The Income Tax Repeal Is Out. So What's In?
Representative Katrina Jackson leads the caucus. She says under her plan, the funds from raising the tobacco tax would be dedicated. “It starts making the areas of higher education systems whole, and the area of health care as well,” Jackson said.
The caucus' efforts are symptomatic of a larger move within the legislature to shore-up higher education and healthcare.
The Fiscal Hawks want to reprioritize the budget and prevent the use of funds that aren’t available every year on expenses that occur annually. The group has routinely butted-heads with budget officials from the Jindal administration. But they’re a minority of around 35 in a 105 member house.

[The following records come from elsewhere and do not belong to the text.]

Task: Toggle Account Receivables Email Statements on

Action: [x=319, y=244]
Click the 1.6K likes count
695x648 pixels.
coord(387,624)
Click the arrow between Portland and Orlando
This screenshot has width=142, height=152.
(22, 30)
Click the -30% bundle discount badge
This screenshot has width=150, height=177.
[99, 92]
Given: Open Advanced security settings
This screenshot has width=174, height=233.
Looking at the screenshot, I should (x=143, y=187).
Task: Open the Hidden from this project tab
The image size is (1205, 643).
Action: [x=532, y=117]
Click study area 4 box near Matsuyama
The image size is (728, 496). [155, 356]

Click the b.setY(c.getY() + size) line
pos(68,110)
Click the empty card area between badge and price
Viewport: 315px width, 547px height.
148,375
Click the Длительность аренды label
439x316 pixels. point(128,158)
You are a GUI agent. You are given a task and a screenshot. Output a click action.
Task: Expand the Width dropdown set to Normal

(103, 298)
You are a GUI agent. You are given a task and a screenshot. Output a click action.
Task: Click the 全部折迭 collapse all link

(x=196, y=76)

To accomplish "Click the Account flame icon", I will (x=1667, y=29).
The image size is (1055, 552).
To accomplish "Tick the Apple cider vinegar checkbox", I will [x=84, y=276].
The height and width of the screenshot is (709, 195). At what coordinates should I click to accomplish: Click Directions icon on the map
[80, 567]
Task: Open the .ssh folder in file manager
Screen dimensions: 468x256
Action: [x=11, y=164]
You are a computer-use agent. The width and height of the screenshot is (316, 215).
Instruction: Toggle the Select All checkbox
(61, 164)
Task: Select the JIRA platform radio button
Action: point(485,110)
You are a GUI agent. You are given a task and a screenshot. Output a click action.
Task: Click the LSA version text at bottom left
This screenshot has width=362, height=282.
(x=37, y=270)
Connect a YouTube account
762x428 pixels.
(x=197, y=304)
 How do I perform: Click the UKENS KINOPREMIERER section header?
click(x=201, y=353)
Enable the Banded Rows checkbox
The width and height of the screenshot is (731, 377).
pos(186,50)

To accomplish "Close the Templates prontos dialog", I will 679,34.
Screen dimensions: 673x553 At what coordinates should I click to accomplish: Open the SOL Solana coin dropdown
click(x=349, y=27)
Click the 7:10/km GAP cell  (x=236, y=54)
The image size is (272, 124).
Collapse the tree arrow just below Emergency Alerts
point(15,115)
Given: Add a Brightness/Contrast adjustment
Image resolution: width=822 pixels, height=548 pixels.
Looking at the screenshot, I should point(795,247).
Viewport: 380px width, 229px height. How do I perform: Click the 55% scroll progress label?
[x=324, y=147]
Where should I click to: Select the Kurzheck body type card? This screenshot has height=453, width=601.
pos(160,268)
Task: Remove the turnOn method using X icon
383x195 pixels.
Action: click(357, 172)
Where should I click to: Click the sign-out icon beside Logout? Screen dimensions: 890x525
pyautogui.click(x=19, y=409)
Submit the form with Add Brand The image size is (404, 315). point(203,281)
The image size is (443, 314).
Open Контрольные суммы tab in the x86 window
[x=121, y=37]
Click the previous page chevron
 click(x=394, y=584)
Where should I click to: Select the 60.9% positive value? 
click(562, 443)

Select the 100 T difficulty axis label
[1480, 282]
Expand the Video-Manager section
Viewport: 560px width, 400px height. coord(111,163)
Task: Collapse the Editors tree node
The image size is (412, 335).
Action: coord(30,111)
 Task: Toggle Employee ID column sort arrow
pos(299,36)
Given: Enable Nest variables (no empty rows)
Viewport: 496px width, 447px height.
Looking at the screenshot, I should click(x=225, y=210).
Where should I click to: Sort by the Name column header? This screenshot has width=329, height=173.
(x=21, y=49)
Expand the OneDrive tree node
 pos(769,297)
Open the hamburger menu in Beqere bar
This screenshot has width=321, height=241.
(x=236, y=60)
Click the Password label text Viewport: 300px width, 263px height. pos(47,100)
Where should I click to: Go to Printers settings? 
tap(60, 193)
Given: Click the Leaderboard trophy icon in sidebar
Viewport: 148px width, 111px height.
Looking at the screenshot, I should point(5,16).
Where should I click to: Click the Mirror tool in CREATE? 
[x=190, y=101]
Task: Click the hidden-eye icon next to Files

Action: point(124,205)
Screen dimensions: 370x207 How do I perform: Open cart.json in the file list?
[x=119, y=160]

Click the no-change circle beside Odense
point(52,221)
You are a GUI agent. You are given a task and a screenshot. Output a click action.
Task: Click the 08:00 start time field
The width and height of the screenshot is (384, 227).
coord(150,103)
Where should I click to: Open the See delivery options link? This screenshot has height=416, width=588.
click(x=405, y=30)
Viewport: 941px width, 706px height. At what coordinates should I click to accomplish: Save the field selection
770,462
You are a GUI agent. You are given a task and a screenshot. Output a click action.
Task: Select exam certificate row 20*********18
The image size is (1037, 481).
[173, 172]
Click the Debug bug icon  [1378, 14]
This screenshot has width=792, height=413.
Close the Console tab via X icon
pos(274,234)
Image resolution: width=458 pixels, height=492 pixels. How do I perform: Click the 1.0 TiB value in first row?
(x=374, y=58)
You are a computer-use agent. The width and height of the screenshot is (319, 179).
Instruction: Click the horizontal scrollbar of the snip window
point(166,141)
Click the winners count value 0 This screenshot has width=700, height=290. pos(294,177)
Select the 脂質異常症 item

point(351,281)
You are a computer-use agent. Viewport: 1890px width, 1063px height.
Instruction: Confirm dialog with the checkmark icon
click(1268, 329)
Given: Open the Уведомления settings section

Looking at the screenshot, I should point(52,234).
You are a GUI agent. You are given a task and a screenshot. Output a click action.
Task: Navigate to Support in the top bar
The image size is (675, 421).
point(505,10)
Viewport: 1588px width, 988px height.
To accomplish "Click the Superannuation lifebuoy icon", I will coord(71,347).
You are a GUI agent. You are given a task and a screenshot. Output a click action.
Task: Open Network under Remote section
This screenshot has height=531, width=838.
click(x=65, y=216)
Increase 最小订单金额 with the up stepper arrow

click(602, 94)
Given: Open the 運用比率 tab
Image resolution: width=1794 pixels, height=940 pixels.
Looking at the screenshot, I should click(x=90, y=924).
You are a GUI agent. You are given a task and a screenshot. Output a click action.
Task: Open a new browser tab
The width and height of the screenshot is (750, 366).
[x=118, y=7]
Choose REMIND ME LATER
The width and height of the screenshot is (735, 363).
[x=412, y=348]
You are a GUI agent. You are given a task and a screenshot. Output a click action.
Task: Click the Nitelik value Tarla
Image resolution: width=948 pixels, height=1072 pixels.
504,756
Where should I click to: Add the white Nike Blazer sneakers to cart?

Cutting one-time funds won’t generate revenue. But Rep. Joel Robideaux, Chairman of the Ways and Means Committee, says the fiscal hawks plan will provide more stability. “It does make for budgeting that’s a little more realistic with what’s coming into the state," Robideaux said, "and then if that’s not going be enough to provide the services that the legislature feels need to be provided, then the revenue raising debates will be on the table.”
But Governor Jindal has said he won’t support any net tax increases.
Jackson said she isn’t concerned with whether the Governor is going to veto her package. “I think the public forgets that we have the last power in vetoing, the veto override,” and, Jackson points out, it takes the same supermajority to pass a tax increase as it does to override a veto.